Records for locating displayed items:
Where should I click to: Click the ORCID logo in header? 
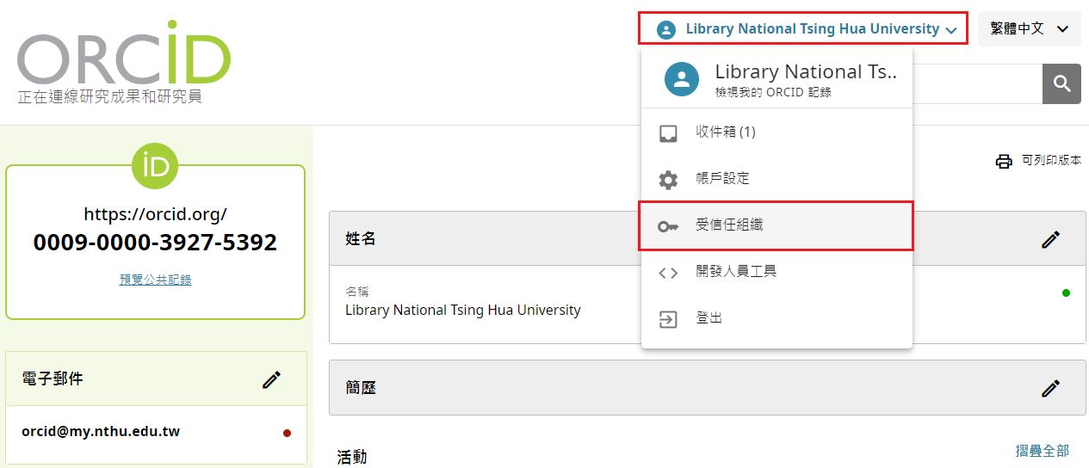[124, 59]
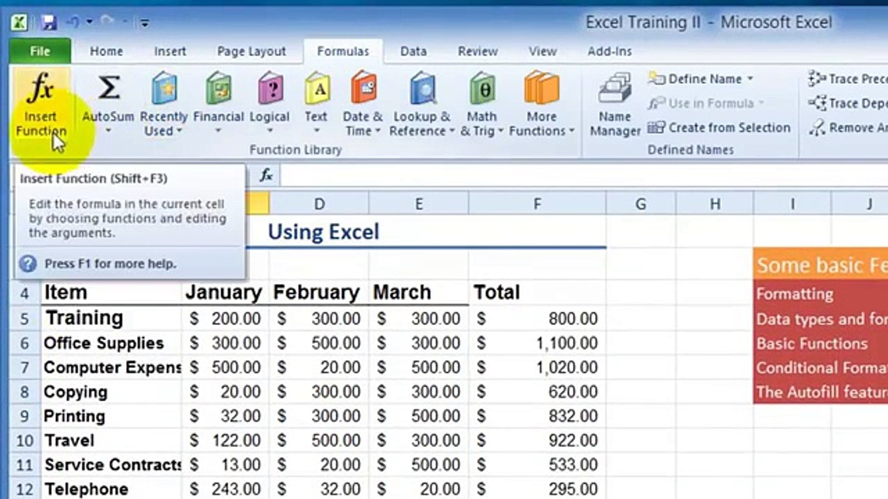Screen dimensions: 888x499
Task: Switch to the Data ribbon tab
Action: (x=412, y=51)
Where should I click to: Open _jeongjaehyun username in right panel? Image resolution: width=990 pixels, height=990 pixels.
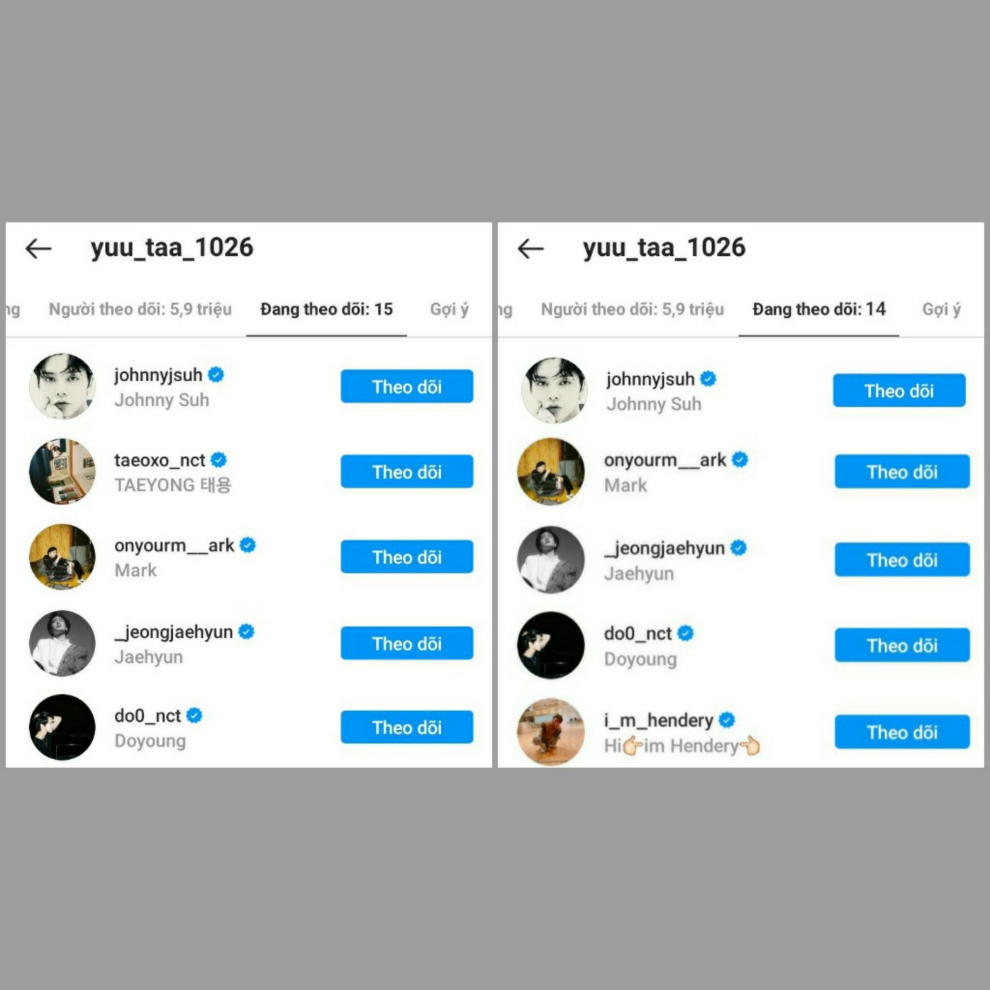(665, 548)
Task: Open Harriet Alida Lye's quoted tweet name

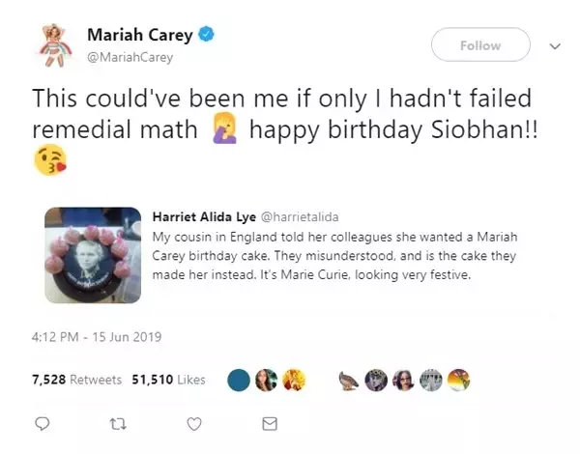Action: pyautogui.click(x=199, y=216)
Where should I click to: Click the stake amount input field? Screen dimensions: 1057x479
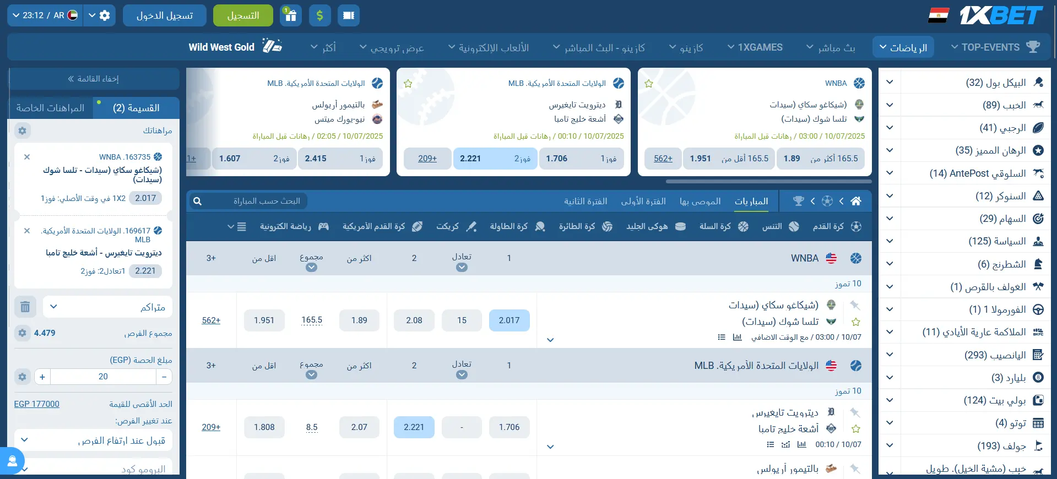coord(103,377)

■ Written exercise:
Return every entry above word for word, leaving out the pictures.

■ Written answer:
Where should I click to: Click the ORCID logo in header? 
[124, 59]
Screen dimensions: 888x499
Task: Switch to the Data ribbon tab
Action: (x=412, y=51)
Where should I click to: Open _jeongjaehyun username in right panel? Image resolution: width=990 pixels, height=990 pixels.
(665, 548)
Task: Open Harriet Alida Lye's quoted tweet name

Action: pyautogui.click(x=199, y=216)
Where should I click to: Click the stake amount input field? Screen dimensions: 1057x479
coord(103,377)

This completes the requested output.